En la agenda de esas transformaciones tuteladas figura sin duda una batería de medidas, que van desde eliminar la dualidad monetaria hasta autorizar que los emigrados inviertan en la isla, y desde permitir la libre actuación de atletas y músicos en el exterior hasta cambiar el régimen semiesclavista de contratación del personal que trabaja para empresas extranjeras en Cuba. Otras reformas posibles abarcarían la ampliación del acceso a internet, el aligeramiento de la política migratoria (supresión de algunas tasas e incluso eliminación de los visados de entrada para ciudadanos cubanos), la flexibilización de las prohibiciones relativas al cambio de domicilio, la autorización del trabajo particular en algunas profesiones liberales (médicos, maestros, etc.) y otras disposiciones de menor calado.
Todos estos cambios, aplicados con cuentagotas, serían compatibles con la supervivencia del sistema. En nada afectarían a los pilares fundamentales del régimen, que mediante la simbiosis partido único-Gobierno-Estado domina el 90% de la economía, cuenta con la obediencia inquebrantable de las fuerzas armadas y la policía política, y monopoliza la educación, la cultura y los medios de comunicación del país. El aparato resultante de esas reformas sería un sultanato neomarxista, que toleraría a un sector más amplio de economía de mercado, a cambio de legitimar la ayuda exterior y seguir alimentando la ilusión aperturista.
¿Qué perspectivas de éxito tiene esta estrategia gatopardiana?
"Los hombres mueren, el Partido es inmortal", repitieron estos días en Cuba los corifeos del castrismo. La primera parte de la vetusta consigna parece un redoble fúnebre dedicado a los octogenarios del Comité Central, la segunda es un embuste desmentido por la historia reciente. Diversas modalidades de comunismo han fallecido en los últimos decenios, algunas incluso antes de que murieran sus fundadores. A efectos prácticos, el PC desapareció en países democráticos como Francia e Italia, barrido por la onda expansiva que produjo la caída del Muro de Berlín. Se evaporó también en Europa del Este, en la Unión Soviética, en el Cuerno de África y, si se apura el concepto, hasta en China y Vietnam, donde en el cascarón vacío del partido se alojan hoy comerciantes multimillonarios, mandarines aburguesados, generales de opereta y apparatchiks de toda la vida.

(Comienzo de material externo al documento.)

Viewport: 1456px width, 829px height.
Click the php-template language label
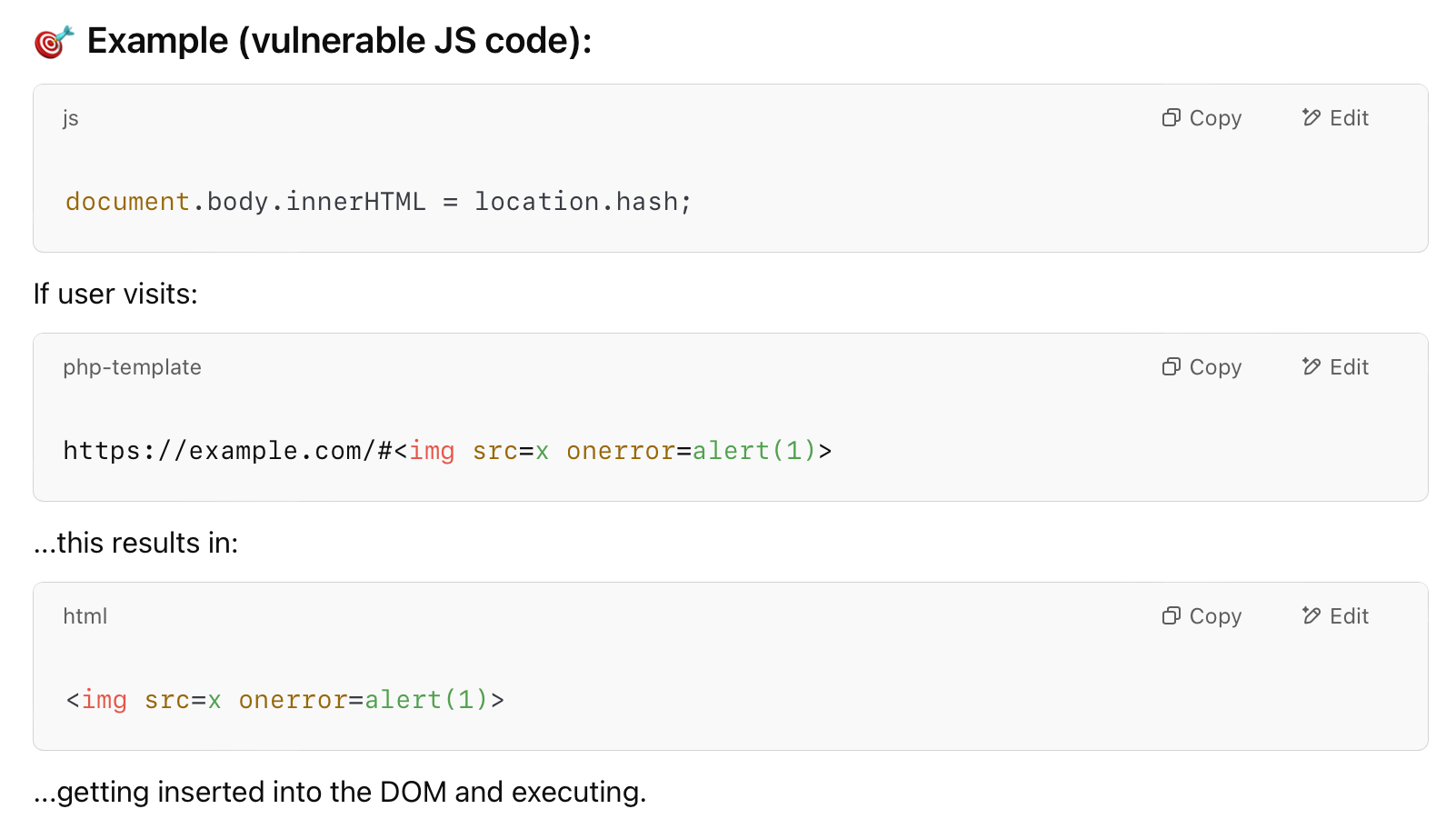(132, 367)
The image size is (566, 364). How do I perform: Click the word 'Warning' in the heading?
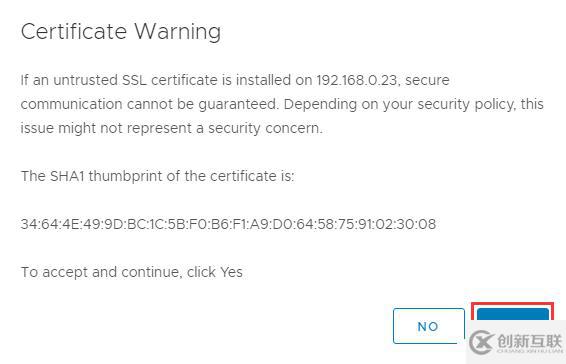pos(178,32)
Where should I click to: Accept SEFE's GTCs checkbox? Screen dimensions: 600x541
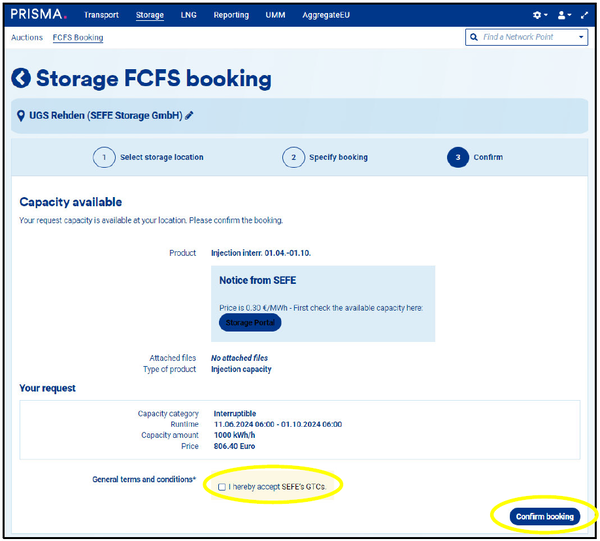point(222,486)
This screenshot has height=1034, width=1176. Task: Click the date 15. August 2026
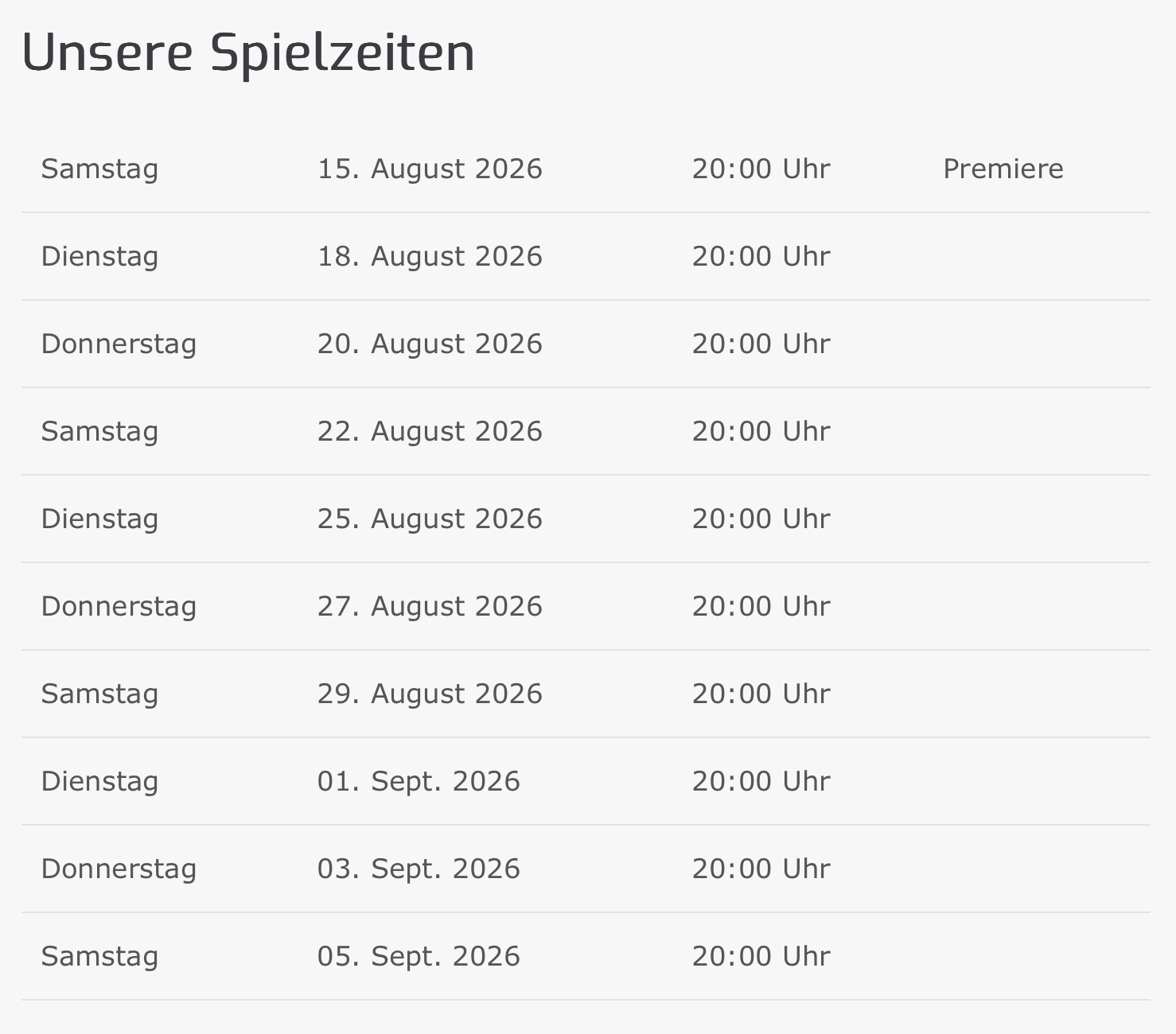pyautogui.click(x=430, y=169)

En Cuba seguramente ocurrirá lo mismo. La cuestión es precisar los plazos del óbito. Porque si la sociedad cubana no reacciona ahora ante la hoja de ruta promulgada por Raúl Castro en este Congreso, si el miedo y la indiferencia siguen prevaleciendo en las calles y los hogares, los jerarcas del régimen conservarán todo el poder, podrán gestionar cómodamente el patrimonio acumulado en beneficio de sus hijos y nietos, y el cambio real quedará postergado para dentro de dos o tres generaciones. Quizá para 2030, nuevo horizonte del documento final del VII Congreso del PCC, aprobado -que nadie lo dude- por unánime unanimidad.